Erano chiamati la banda "Pulp Fiction", probabilmente per gli episodi di violenza che hanno commesso e che sono raccontati nel film. Quattro persone sono state arrestate dalla Squadra Mobile della Questura di Lecce per rapina ed estorsione aggravata ai danni si due fratelli di nazionalità marocchina.

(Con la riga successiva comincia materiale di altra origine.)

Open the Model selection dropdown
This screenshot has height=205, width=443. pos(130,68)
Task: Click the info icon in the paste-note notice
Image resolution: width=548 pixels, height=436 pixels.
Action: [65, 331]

I quattro uomini sono Paolo Guadadiello, di 36 anni, Walter Tramacere, di 37 anni, Giovanni Tramacere, di 39 anni, e il più giovane Alessandro Perrone, di soli 23 anni. Il giudice per le indagini preliminari che ha emesso il provvedimento di custodia cautelare racconta di "reiterate sevizie" e "fatti caratterizzati non solo da particolare spregiudicatezza, ma anche e soprattutto da una vera e propria escalation di violenza gratuita, al limite della tortura psichica e fisica". Le indagini della polizia sono iniziate lo scorso giugno, quando i due marocchini (K.J. e K.R. le loro iniziali) si sono presentati all'Ospedale "Vito fazzi" di Lecce per curare numerose ferite provocate da un'arma da taglio. Il primo ad essere stato sottoposto al pestaggio è stato K.J., prima in una masseria e poi vicino al cimitero di Squinzano. Le violenze avevano come scopo quello di rintracciare il fratello, K.R., che non rispondeva al telefono. Le sevizie sarebbero continuate poi nell'abitazione della madre di Guadadiello. Prima gli sono stati fatti numerosi tagli con un coltello da cucina e poi le ferite sono state cosparse col sale e con l'alcol. Nella stessa serata la vittima è stato poi portato in una campagna dove K.R., il fratello, si trovava già esanime a seguito di un pestaggio subito da due componenti della banda.

Il pagamento richiesto dalla banda "Pulp Fiction" ammontava a cinquemila euro e avrebbe dovuto essere saldato entro il giorno successivo. Inoltre, secondo quanto si apprende, a questi cinquemila i due marocchini avrebbero dovuto elargire altri cinquemila euro per risarcire il gruppo per la "domenica sprecata".